Prefer minimal patches.
Do not run commands unless a tool allows them.
Do not claim a patch was applied unless the tool confirms it.
`)
.tools(
createCodebaseTools({
workspace,
allowedPaths: input.allowedPaths,
allowedCommands: ["pnpm test", "pnpm lint", "pnpm typecheck"],
audit: input.audit,
}),
)
.hook(approvalHook)
.defaultMaxTurns(8)
.build();
const response = await agent
.prompt(input.task)
.withTrace({
name: "coding-agent-task",
userId: user.id,
metadata: {
repoId: input.repoId,
branch: workspace.branch,
taskId: input.taskId,
},
})
.send();
return {
output: response.output,
trace: response.trace,
};
}Tool Boundaries
Keep read tools separate from mutation tools.

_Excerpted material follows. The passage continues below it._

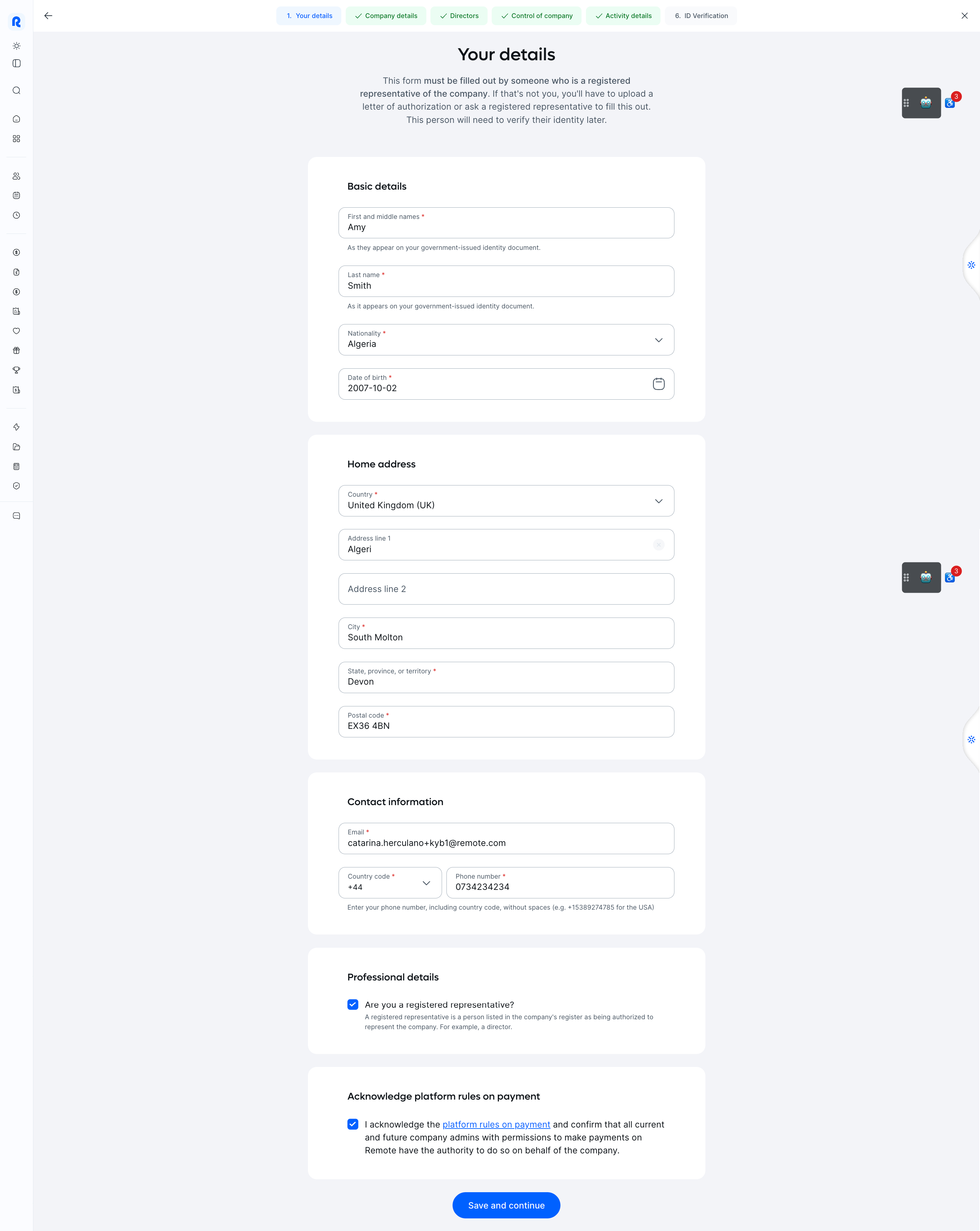Viewport: 980px width, 1231px height.
Task: Uncheck the registered representative checkbox
Action: 353,1004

export function createCodebaseTools(scope: CodebaseToolScope) {
return [
createSearchFilesTool(scope),
createReadFileTool(scope),
createGitDiffTool(scope),
createRunCommandTool(scope),
createApplyPatchTool(scope),
];
}Read tools should enforce allowed paths.
async execute({ path }) {
scope.workspace.requireAllowedPath(path, scope.allowedPaths);
return scope.workspace.readFile(path);
}Command tools should enforce exact allow lists, timeouts, and working directory policy.

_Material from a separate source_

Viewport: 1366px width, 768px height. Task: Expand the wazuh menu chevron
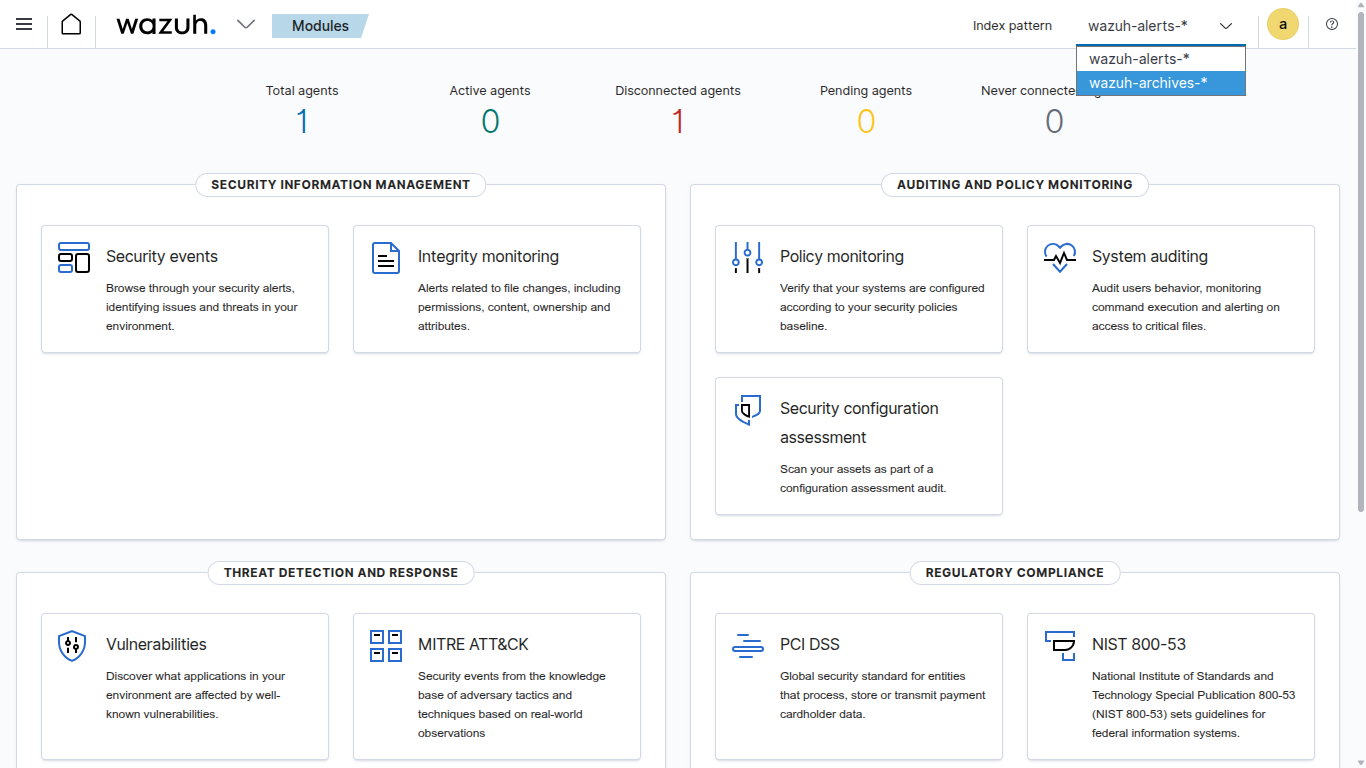(x=246, y=25)
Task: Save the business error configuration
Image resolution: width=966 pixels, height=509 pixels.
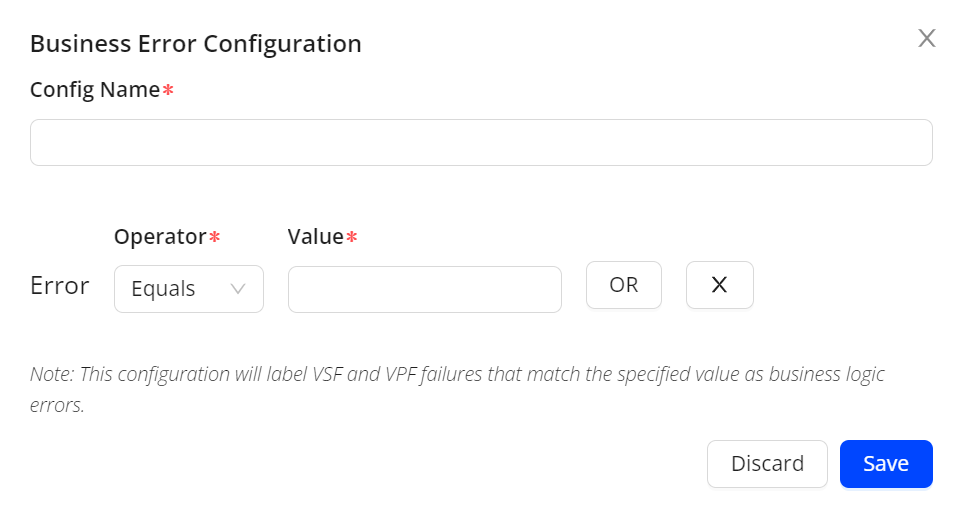Action: (885, 464)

async execute({ command }) {
if (!scope.allowedCommands.includes(command)) {
return { status: "blocked" as const, reason: "command_not_allowed" };
}
return scope.workspace.run(command, {
timeoutMs: 60_000,
audit: scope.audit,
});
}Patch tools should support preview-first behavior.
async execute({ patch, mode }) {
if (mode === "preview") {
return scope.workspace.previewPatch(patch);
}
return scope.workspace.applyPatch({
patch,
operationId: `patch:${scope.workspace.id}:${hashPatch(patch)}`,
});
}MCP Filesystem Tools
If a filesystem MCP server is used, filter or wrap its tools before the coding agent sees them. Prefer local wrapper tools when you need path allow lists, audit records, command policy, or patch approval.

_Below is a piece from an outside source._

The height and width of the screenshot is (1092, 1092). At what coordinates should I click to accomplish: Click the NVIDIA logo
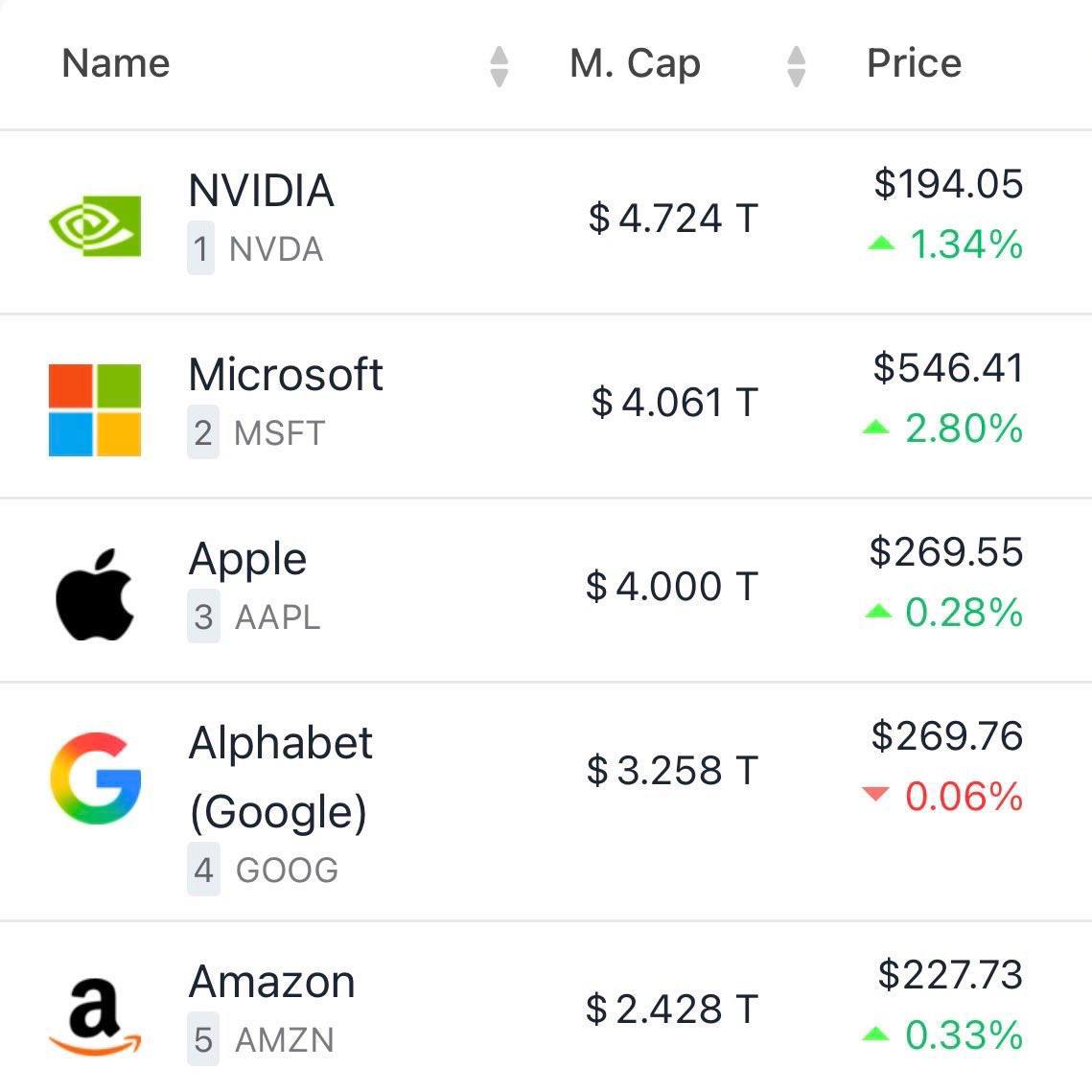pyautogui.click(x=95, y=226)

const filesystem = await connectMcp(
mcp.stdio({
name: "filesystem",
command: "npx",
args: ["-y", "@modelcontextprotocol/server-filesystem", workspace.root],
}),
);
const readOnlyTools = filesystem.tools.filter((tool) =>
["read_file", "list_directory"].includes(tool.name),
);Failure Modes
| Failure | Fix |
|---|---|
| agent reads outside repo | enforce allowed paths in every file tool |
| command is too broad | exact allow list and timeout in command tool |
| patch applies twice | idempotency key from patch hash |
| write happens without approval | hook or approval metadata on mutation tools |
| traces leak source code | keep trace metadata to ids, paths, and summaries |
| evals only check final prose | add task cases for tool choice, no-write mode, and patch preview |
Test Checklist
- Test file reads inside and outside allowed paths.
- Test blocked commands and approved commands.
- Test patch preview without mutation.
- Test approved and rejected patch application.
- Test git diff inspection after a patch.
- Add eval cases for diagnosis, minimal patch proposal, and refusal to run disallowed commands.